MATERIAL FOR THIS EXERCISE:

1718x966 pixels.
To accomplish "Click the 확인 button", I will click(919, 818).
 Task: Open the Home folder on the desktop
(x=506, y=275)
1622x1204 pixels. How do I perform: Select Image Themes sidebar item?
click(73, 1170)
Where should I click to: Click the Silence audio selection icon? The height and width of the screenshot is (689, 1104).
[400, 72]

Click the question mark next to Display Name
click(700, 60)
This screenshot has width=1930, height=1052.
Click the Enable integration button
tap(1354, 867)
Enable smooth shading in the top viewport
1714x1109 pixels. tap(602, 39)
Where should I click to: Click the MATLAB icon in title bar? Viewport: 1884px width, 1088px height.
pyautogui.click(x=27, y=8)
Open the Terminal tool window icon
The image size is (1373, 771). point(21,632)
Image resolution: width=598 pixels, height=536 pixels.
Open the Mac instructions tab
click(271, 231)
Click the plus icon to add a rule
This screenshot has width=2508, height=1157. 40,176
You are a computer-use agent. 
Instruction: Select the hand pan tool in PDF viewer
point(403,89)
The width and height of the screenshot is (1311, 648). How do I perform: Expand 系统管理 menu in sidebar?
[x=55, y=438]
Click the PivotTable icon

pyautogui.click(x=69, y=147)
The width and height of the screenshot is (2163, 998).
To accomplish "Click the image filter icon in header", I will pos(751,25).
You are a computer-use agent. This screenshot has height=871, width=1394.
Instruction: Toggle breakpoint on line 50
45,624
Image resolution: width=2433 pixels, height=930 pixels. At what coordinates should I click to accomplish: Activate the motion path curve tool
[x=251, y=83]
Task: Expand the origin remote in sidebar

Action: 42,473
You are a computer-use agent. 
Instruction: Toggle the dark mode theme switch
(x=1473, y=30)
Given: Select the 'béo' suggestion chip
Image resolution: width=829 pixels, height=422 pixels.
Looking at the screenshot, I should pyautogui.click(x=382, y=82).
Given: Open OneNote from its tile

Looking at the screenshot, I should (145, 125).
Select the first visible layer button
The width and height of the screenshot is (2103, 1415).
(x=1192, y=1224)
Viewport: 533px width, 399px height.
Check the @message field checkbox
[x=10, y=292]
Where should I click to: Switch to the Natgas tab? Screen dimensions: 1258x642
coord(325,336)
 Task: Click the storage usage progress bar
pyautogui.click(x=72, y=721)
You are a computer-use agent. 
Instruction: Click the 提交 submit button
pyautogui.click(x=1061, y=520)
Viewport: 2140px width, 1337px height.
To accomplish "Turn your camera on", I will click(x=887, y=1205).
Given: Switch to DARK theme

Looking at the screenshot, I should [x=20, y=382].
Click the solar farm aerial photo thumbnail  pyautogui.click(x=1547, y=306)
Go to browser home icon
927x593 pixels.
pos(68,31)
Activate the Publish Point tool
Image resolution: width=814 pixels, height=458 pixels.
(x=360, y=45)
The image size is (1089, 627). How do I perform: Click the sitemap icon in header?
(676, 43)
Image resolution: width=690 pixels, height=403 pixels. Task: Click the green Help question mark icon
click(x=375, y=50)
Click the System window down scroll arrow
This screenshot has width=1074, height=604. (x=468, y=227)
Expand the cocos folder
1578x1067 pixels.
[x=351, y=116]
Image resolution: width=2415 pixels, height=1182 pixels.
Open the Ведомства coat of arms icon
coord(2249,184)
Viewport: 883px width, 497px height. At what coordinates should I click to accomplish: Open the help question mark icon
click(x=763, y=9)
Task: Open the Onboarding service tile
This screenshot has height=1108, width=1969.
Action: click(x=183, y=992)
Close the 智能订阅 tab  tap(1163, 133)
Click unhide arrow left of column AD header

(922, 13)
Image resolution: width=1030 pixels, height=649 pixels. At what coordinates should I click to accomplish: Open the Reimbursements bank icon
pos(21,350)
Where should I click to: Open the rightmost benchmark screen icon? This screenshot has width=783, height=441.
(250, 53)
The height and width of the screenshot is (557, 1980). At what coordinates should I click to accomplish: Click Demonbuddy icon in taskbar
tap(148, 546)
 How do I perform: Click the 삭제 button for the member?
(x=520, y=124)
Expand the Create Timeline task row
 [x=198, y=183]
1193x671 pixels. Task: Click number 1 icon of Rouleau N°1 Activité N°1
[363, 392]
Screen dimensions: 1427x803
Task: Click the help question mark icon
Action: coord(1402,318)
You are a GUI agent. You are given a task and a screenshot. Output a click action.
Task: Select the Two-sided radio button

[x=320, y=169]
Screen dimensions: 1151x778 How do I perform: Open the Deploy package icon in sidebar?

WHAT IS BEING ASKED:
Go through the data and show each line that holds "will".

TASK OUTPUT:
To accomplish "Click the 확인 button", I will click(919, 818).
To accomplish "Click the image filter icon in header", I will pos(751,25).
To accomplish "Turn your camera on", I will click(x=887, y=1205).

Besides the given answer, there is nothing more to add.